Segment Start: SOURCE PASSAGE

All three major LLM platforms (ChatGPT, Claude, and Grok) predicted the correct output for our simple Python program.

This made me wonder: What if I could somehow fool the LLMs into giving me incorrect output, without using prompt engineering? What if I could trick the LLM into interpreting the program in a way that isn't true to its actual behavior?

A few months ago, I had this thought but forgot about it until one day, while watching YouTube, a video about "The Trojan War" appeared in my recommendations.

This triggered a memory and reminded me of a research paper I read, titled "Trojan Source: Invisible Vulnerabilities" by Nicholas Boucher & Ross Anderson of the University of Cambridge.

The paper described a novel type of attack in which source code is manipulated to appear differently to compilers and human reviewers. This attack exploits nuances in text encoding standards like Unicode, enabling vulnerabilities to be concealed in ways that are not directly perceptible to human reviewers.

The Trojan Source Vulnerability

In summary, the paper discusses how attackers can inject Unicode code points into source code, causing the code to appear differently from what it actually is. Compilers and interpreters follow the logical ordering of source code, not the visual order. Even if the code appears differently, it will be treated as something else.

Segment End: SOURCE PASSAGE
Segment Start: INFORMATION SUPPLIED

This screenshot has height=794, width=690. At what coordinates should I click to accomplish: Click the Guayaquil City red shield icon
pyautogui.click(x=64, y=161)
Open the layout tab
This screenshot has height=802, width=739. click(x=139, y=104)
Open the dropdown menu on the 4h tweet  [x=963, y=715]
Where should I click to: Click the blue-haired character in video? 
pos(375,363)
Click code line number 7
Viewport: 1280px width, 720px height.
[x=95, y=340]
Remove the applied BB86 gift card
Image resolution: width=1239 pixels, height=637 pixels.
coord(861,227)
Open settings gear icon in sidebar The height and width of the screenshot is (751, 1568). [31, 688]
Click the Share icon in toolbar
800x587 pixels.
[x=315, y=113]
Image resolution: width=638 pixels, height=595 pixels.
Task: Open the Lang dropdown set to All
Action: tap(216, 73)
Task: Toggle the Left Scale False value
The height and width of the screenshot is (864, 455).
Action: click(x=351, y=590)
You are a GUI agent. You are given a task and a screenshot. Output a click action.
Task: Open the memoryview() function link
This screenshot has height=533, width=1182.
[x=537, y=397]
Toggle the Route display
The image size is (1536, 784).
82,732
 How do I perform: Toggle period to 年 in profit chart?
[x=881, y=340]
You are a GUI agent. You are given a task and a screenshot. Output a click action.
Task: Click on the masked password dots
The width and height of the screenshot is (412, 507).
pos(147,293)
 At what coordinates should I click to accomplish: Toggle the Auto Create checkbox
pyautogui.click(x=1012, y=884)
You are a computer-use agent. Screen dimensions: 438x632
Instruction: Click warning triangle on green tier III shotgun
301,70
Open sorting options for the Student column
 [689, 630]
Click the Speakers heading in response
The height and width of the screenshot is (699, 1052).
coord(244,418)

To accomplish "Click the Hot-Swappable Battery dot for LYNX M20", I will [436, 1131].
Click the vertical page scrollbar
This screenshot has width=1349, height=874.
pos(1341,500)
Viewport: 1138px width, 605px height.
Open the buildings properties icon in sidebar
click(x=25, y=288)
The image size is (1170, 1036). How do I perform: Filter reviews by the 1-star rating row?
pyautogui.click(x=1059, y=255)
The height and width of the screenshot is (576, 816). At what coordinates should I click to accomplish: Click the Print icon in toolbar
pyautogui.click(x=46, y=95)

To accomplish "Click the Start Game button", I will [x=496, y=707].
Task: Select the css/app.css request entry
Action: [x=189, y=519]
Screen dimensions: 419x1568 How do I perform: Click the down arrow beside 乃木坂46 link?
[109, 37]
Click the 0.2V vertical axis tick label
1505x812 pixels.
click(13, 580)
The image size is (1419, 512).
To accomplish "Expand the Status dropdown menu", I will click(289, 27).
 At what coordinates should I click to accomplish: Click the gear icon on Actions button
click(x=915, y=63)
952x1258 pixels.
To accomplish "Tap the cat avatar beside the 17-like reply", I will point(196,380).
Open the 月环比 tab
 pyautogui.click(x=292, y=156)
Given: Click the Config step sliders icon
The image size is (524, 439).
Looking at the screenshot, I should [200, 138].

Segment End: INFORMATION SUPPLIED

## DIRECTIONS
1. Can you rewrite the Trojan Source passage from "This made me" to "to human reviewers.", changing "YouTube" to "Reddit"?
2. Could you carry on writing the Trojan Source passage from its final sentence?

## REPLIES
1.
This made me wonder: What if I could somehow fool the LLMs into giving me incorrect output, without using prompt engineering? What if I could trick the LLM into interpreting the program in a way that isn't true to its actual behavior?

A few months ago, I had this thought but forgot about it until one day, while watching Reddit, a video about "The Trojan War" appeared in my recommendations.

This triggered a memory and reminded me of a research paper I read, titled "Trojan Source: Invisible Vulnerabilities" by Nicholas Boucher & Ross Anderson of the University of Cambridge.

The paper described a novel type of attack in which source code is manipulated to appear differently to compilers and human reviewers. This attack exploits nuances in text encoding standards like Unicode, enabling vulnerabilities to be concealed in ways that are not directly perceptible to human reviewers.

2.
For our tests, I will use a technique mentioned in the paper called Early Return

In the early-return exploit, attackers hide a real return statement inside a comment or string, making a function return earlier than expected. Consider docstrings—these are comments that explain what a function does, and they are considered good practice in coding. In languages where docstrings are placed within the function, an attacker can insert the word "return" (or its equivalent) inside the docstring, then rearrange the comment so that the return happens right after the docstring.

For instance, in Python 3, the following images show the encoded bytes and the rendered text of an early-return attack. Looking at the rendered code, you would expect the value of bank['alice'] to be 50 after the code runs. However, the value stays at 100. This happens because the word "return" in the docstring gets executed due to a special character (Bidi control character), causing the function to exit early. As a result, the code that should subtract from Alice's bank account never runs.

Encoded bytes:

Rendered code (Notice how the return appears to be inside the docstring comment, but it actually isn't):

As we established, compilers and interpreters follow the logical ordering of source code, not the visual order. Even if the code appears differently, it will be treated differently.

Testing the Trojan Code

Based on the rendered code, we expect the following output:

λ python3 bank.py

Starting Balance: 100

Balance After Subtracting 50: 50

However, after running the program, it is clear that the value remains at 100. This happens because the word "return" in the docstring gets executed due to a special character (Bidi control character), causing the function to exit early. As a result, the code that should subtract from Alice's bank account never runs.

LLM Evaluation of Trojan Code

Now, let's try feeding our Trojan code to different LLMs and see how they evaluate it. We know that the subtraction never takes place due to the early return. But can the LLMs detect this?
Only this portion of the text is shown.